Dracula

qualche post fa, avevo detto che avrei parlato di Dracula: ebbene do adesso alcune notizie (mi riservo di essere più esauriente in seguito).
Il personaggio reale in realtà non era Conte, ma era un Principe della Valachia (una zona che comprende i Carpazi e parte dell’attuale Romania).
Il suo nome era Vlad Tepes. Ma andiamo con ordine.
Suo Padre, si chiamava anch’egli Vlad Tepes ed era soprannominato Dracu (o Dracul, non ricordo bene il romeno, scusate) che significa sia “Diavolo”, sia “Drago”. Il figlio (quello da cui sarebbe nata la leggenda del Vampiro), chiamato Vlad Tepes (grande fantasia in famiglia per i nomi) era soprannominato Dracula (che significa Figlio di Dracu, ovvero figlio del drago o figlio del diavolo).
Aveva anche un altro soprannome: Impalatore, perchè si divertiva ad uccidere i nemici facendoli impalare, ovvero un palo veniva fatto salire su per il cu..
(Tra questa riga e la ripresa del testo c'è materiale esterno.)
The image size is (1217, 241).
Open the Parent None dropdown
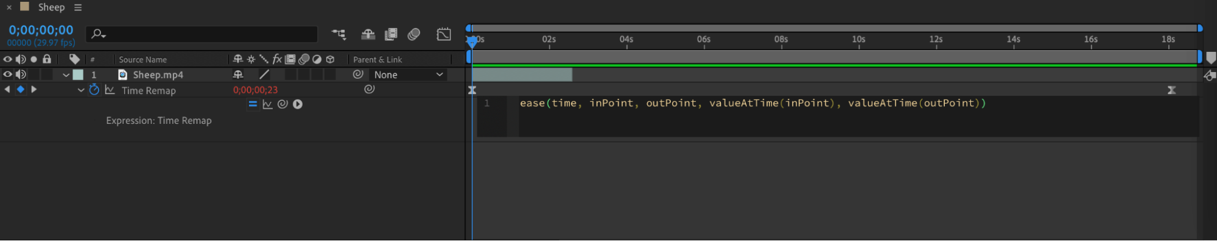click(x=408, y=74)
Il primo atto di Dracula, fu quello di ammazzare buona parte dei Conti e principi limitrofi, giusto per estendere il suo regno e per dominare meglio la sua nazione (fece fuori molti dei suoi vassalli che non gli erano fedeli). Era un fervente cristiano ed era inflesisbile nel rispetto della legge: chi rubava o uccideva, finiva impalato, come anche chi truffava.
La sua carriera militare è da ricordare, sia perchè diede grandi batoste ad ungheresi e tedeschi (che volevano estendere il loro dominio a spese della Valachia), sia ad alcune orde mongole guidate da alcuni figli di Gengis Khan.
Con i Turchi ottomani, nonostante quel che disse Bram Stoker, non incrociò mai le armi. In realtà vi erano molti attriti, e i turchi radunarono un forte esercito per eliminarlo (qualcosa come dieci volte l’esercito di Dracula, per intenderci), ma Vlad li dissuase attuando quella che, qualche secolo dopo, sarebbe stata chiamata guerra psicologica: ai lati della strada che conduceva alla capitale (per molti chilometri) fece mettere dei pali a cui erano impalati moltissimi turchi, prigionieri e persone varie che erano in galera. I turchi di fronte a quello spettacolo (immaginate cadaveri a destra e a sinistra, il sangue che riempiva la strada, il puzzo di cadavere e questo ripetuto per giorni e giorni di marcia) decisero di fare dietrofront e tornarsene a casa.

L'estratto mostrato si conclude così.